• CELKO (4/23/2015)


    ISBN is displayed with dashes for human convenience, but it's actually composed of elements .. again, under the rules for 1NF, each of those should be stored in separate columns.

    No. Atomic and scalar are different concepts. Does breaking the value into parts destroy the meaning of the data element? In the case of an ISBN, it sure does! I cannot find the book without all of the atomic and it is scalar ISBN. But the {longitude, latitude} pair is atomic because it locates one and only one point on the globe and a pair is not scalar.

    This is trickier than people think when they first learn 1NF.

    The whole point of the ISBN is that it its individual components identify several attributes of a book which when taken in conjunction provide identification of the book, just as the whole point of the logtitude:latitude position identifier is that its individual components identify several attributes of a position which when taken in conjunction identify the book. I can no more find the position without all of the position identifier. If I choose to assign some simple means of parsing (fixed number of places after decimal point, for example) I can store the whole thing in one column and it is just as atomic and just as scalar as an ISBN. In fact an ISBN is an ordered quintet or for older ISBNs an ordered quartet of numbers, and an ordered quartet or quintet is just as scalar and just as atomic as an ordered pair. Separators in the ISBN case are for use with the printed representation of the ISBN, and a separator is usually either white space or a short dash although in theory any non-numeric character could be used - but claiming that this presentation form is the ISBN would be somewhat perverse, to say the least.

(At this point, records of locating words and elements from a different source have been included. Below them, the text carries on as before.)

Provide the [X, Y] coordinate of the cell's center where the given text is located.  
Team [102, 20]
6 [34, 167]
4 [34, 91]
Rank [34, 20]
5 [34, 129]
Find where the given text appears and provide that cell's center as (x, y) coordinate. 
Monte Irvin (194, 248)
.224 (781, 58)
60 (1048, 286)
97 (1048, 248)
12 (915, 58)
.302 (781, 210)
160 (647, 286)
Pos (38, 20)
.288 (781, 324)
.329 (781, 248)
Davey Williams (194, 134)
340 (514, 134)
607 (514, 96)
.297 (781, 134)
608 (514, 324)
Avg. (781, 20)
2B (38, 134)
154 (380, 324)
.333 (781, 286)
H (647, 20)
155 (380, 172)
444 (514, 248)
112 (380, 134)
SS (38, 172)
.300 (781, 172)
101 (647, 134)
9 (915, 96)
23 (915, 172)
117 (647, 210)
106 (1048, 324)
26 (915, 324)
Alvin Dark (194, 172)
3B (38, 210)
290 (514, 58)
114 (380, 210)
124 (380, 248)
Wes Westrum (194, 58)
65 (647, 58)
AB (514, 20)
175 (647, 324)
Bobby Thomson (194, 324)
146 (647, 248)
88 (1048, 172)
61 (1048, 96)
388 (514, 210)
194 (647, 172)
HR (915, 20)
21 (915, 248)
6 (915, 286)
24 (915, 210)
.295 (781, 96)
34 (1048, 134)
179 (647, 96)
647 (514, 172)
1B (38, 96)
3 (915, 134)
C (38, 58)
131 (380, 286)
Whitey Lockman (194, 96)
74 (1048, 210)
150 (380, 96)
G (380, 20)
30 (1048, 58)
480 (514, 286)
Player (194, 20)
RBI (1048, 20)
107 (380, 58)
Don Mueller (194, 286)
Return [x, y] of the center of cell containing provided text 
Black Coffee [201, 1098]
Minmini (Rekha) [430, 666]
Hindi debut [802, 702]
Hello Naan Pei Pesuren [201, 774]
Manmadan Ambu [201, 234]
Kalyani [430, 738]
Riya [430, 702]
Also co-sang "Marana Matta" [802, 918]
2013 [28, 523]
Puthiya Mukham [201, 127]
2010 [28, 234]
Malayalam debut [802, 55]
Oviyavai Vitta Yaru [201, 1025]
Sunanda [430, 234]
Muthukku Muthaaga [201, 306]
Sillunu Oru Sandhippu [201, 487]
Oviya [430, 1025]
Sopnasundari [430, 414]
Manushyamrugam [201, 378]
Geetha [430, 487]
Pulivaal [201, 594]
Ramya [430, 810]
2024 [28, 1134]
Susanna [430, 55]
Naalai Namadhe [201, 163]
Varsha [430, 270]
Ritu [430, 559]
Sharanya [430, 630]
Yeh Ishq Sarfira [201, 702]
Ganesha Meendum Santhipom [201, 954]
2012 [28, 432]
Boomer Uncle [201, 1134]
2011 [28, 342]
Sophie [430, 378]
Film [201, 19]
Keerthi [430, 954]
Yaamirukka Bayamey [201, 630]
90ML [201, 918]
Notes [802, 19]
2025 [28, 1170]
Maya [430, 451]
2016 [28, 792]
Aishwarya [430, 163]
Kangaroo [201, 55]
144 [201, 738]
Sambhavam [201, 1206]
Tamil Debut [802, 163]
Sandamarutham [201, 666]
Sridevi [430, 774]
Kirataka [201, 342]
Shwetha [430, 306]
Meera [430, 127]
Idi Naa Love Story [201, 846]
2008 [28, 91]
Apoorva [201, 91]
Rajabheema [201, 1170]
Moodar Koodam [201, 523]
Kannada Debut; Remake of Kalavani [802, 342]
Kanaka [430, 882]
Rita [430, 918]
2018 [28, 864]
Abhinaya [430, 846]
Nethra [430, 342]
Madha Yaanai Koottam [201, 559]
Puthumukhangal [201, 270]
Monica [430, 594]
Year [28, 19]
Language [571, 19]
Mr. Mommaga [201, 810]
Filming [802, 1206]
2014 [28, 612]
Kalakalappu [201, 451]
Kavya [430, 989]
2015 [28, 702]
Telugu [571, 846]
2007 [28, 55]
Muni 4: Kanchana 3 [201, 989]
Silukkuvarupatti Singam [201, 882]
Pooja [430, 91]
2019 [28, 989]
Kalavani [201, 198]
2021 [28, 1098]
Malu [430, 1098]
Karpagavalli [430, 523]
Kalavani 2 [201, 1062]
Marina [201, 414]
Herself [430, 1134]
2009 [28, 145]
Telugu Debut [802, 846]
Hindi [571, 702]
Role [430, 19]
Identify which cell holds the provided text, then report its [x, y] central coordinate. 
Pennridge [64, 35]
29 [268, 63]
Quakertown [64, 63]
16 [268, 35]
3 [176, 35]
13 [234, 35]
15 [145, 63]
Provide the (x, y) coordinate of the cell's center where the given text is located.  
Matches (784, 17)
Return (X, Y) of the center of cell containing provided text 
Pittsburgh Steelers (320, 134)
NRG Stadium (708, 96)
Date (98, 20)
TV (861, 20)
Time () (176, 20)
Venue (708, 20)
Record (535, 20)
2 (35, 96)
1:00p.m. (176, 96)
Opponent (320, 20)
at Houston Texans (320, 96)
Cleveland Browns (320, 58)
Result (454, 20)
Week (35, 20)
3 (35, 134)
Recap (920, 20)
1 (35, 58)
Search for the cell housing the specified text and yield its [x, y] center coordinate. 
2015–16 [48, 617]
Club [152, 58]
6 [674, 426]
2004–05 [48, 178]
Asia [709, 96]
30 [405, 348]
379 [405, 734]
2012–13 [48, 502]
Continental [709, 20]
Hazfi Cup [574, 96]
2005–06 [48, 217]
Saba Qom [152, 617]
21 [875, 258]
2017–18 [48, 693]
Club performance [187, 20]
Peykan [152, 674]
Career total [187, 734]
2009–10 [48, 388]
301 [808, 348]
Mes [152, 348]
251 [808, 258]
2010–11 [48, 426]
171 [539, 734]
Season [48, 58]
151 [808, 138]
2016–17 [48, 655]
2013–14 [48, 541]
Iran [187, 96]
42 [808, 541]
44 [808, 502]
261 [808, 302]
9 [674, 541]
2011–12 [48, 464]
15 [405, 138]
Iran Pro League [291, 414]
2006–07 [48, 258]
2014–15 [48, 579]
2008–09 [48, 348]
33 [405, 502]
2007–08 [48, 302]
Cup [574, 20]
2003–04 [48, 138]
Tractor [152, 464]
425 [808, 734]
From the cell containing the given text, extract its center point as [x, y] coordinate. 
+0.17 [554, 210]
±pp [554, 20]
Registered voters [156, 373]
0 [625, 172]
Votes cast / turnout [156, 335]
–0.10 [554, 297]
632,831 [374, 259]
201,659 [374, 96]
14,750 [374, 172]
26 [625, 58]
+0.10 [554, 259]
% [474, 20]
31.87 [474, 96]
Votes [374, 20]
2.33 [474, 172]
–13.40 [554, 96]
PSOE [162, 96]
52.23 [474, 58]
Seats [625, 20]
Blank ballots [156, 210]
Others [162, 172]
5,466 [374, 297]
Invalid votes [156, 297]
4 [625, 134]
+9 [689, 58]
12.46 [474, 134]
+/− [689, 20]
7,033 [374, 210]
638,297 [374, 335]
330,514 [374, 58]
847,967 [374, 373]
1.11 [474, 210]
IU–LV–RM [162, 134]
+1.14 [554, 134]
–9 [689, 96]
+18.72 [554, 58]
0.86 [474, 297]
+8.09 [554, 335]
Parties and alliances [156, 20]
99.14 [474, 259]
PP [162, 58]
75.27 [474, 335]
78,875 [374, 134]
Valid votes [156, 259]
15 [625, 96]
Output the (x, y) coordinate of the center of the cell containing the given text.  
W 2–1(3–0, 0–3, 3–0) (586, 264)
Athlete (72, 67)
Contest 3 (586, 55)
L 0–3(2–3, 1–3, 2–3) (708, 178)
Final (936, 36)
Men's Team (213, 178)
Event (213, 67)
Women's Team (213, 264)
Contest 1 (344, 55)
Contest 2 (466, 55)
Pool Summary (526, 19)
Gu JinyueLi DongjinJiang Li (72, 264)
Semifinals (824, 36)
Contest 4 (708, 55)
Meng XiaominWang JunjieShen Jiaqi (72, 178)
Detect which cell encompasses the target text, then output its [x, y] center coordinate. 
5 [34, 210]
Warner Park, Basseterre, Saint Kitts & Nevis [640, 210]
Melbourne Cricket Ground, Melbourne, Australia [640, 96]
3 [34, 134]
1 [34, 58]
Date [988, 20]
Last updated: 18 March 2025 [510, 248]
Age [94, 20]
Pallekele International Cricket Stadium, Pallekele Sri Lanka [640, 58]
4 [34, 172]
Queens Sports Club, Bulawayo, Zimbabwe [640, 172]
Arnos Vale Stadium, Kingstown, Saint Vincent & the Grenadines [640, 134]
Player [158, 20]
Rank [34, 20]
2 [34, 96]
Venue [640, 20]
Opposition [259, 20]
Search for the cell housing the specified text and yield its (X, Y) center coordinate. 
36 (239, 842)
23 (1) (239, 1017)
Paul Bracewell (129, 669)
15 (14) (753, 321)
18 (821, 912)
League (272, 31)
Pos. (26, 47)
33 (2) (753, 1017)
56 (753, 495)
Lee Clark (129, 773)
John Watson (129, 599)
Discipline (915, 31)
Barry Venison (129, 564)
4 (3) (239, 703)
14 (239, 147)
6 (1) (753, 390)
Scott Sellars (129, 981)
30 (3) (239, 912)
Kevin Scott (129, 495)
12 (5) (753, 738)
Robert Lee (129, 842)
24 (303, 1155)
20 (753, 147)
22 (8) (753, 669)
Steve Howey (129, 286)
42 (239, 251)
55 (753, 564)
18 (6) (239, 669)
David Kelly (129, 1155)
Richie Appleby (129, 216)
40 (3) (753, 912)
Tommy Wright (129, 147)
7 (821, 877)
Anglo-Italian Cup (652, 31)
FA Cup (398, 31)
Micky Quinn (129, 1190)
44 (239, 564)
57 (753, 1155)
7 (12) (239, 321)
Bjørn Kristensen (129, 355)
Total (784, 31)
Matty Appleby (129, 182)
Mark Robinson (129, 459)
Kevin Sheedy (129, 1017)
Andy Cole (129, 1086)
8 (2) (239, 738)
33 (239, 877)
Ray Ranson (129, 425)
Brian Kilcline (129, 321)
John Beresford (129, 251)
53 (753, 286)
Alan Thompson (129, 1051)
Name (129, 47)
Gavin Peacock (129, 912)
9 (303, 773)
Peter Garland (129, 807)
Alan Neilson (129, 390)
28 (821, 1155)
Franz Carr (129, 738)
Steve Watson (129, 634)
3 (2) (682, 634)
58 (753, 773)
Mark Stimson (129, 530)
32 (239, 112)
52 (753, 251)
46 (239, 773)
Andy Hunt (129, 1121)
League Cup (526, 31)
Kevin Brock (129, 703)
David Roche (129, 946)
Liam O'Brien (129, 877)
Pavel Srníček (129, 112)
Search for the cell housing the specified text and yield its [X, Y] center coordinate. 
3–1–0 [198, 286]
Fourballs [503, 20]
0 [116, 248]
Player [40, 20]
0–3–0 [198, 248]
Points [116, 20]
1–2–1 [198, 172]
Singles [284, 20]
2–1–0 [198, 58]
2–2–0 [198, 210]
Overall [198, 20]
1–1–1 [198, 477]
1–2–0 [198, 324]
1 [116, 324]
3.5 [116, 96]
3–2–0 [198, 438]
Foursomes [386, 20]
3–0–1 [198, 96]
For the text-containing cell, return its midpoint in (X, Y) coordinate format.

    ISBN's and Positions can be treated as atomic if the individual components are not to be accessible in the database, which will depend on what use is being made of them.

    Calling either a scalar is outrageous: neither is "a quantity having magnitude but no direction, and representable by a single real number" since neither is a quantity and neither has magnitude (neither has direction and each can be represented by a single real number in all sorts of ways, so teh rest of the definition is stisfied); and if you are using some other definition of scalar you are completely out of line both with mathematics and with decent English dictionaries.

    Understanding data structures that are composed of several components appears to be somewhat trickier than you think.